Pandas Dataframe Custom Info Retrieval

It returns a DF containing info about all columns in the input dataframe, namely:
- Column name
- Missing Data %
- Num of unique values
- Data type
- "Feature type" --> Needs to be taken with a pinch of salt (very basic criteria)

In [None]:
def df_custom_info(df, disc_threshold = 5):
    
    percent_missing = df.isnull().sum() * 100 / len(df)
    
    info_df = pd.DataFrame({"Column Name": df.columns,
                            "Missing Data Percentage": percent_missing})
    
    threshold_num = np.ceil(df.shape[0] * (disc_threshold / 100))
    unique_val_counts = []
    for col in df.columns:
        unique_val_counts.append(len(list(df[col].value_counts().index)))    
    
    info_df['Num.
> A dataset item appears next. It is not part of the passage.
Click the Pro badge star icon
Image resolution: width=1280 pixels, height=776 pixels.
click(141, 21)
Unique Values'] = unique_val_counts
    
    data_types = []
    for col in df.columns:
        data_types.append(df[col].dtype.name)   
    
    info_df['Data Type'] = data_types
    
    info_df['Feature Type'] = ''
    info_df.loc[info_df['Num. Unique Values'] > threshold_num,'Feature Type'] = 'Continuous'
    info_df.loc[info_df['Num. Unique Values'] < threshold_num,'Feature Type'] = 'Discrete'
    info_df.loc[info_df['Num. Unique Values'] == 2,'Feature Type'] = 'Binary'
    
    info_df.sort_values("Missing Data Percentage", ascending=False, inplace=True)
    
    return info_df 

------

Prints a heatmap with the statistical correlation between all columns in a df

The input is actually the previously computed correlation matrix (df.corr())

In [1]:
def plot_corr_heatmap(corr_mat,figsize=(16,16)):
    ''' Takes a correlation matrix (from Pandas) and returns
    a heatmap based on its values. '''
    # Mask for concealing upper triangle (redundant info)
    mask = np.zeros_like(corr_mat, dtype=np.bool)
    mask[np.triu_indices_from(mask)] = True
    f, ax = plt.subplots(figsize=figsize)
    _ = sns.heatmap(corr_mat, mask=mask, cmap='bwr',annot = True, fmt='2.2f', center=0,
                square=True, linewidths=.5, cbar_kws={"shrink": .6})

-----